** 出典 **

════════════════

説明

電動ブレーキ装置および電動ブレーキ装置の制御方法

【課題】作動応答性のよい電動ブレーキ装置および電動ブレーキ装置の制御方法の提供。
【解決手段】ブレーキアクチュエータ6は、電動モータ61の回転を直進運動に変換してピストンに伝達し、ピストンによってブレーキパッドをディスクロータに押圧することにより車輪に制動力を発生させる。ブレーキ操作が終了すると、ブレーキ制御装置2は電動モータ61を戻り方向に対応する方向に回転させ、制動力が解消した時の電動モータ61の回転位置を検出する。ブレーキ制御装置2はさらに電動モータ61を戻り方向に回転させ、制動力が解消した時の回転位置と、現在の電動モータ61の回転位置との間の差が基準回転範囲内に入るように、電動モータ61の回転位置を調整した後、ロック機構によって電動モータ61の回転を規制する。

【発明の詳細な説明】
【技術分野】
【0001】
本発明は、車両制動時に、電動モータを駆動して車輪に制動力を付与する電動ブレーキ装置および電動ブレーキ装置の制御方法に関する。

════════════════

** 作業内容 **
出典によると、ブレーキアクチュエータ6はピストンによってブレーキパッドを何に押し付けて、車輪に制動力を発生させますか？ この後に続く行は、出典とは関係のない別の資料です。

** 抽出情報 **

════════════════

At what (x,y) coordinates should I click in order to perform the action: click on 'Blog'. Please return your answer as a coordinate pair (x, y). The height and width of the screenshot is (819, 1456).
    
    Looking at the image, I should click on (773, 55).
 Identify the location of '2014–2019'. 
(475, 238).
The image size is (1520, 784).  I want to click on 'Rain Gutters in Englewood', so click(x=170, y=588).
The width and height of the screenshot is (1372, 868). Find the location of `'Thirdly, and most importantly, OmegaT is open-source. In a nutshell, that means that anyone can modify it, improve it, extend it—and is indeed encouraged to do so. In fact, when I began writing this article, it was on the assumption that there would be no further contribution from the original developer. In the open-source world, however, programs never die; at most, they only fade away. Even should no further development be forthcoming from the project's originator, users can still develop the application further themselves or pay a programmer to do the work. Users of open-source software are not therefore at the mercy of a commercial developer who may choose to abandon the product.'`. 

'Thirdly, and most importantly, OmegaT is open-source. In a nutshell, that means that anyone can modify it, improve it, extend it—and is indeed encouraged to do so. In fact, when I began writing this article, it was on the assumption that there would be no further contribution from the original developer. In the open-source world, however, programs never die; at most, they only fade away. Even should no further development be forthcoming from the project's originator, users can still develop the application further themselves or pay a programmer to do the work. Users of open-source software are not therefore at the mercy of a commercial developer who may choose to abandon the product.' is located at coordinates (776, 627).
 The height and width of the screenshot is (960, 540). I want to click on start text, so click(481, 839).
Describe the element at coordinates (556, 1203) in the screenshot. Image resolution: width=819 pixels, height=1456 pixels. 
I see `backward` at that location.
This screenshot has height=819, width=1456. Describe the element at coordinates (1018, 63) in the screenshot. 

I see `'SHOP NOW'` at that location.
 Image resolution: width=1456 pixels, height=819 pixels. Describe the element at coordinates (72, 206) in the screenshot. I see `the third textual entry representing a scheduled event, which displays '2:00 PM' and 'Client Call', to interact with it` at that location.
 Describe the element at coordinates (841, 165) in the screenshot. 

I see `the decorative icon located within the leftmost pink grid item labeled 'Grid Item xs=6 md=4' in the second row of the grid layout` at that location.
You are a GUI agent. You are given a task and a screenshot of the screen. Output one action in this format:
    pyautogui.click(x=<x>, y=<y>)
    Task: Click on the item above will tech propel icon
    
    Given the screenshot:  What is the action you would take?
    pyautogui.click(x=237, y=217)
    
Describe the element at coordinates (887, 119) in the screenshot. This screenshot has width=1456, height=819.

════════════════

** 実行結果 **
ディスクロータです。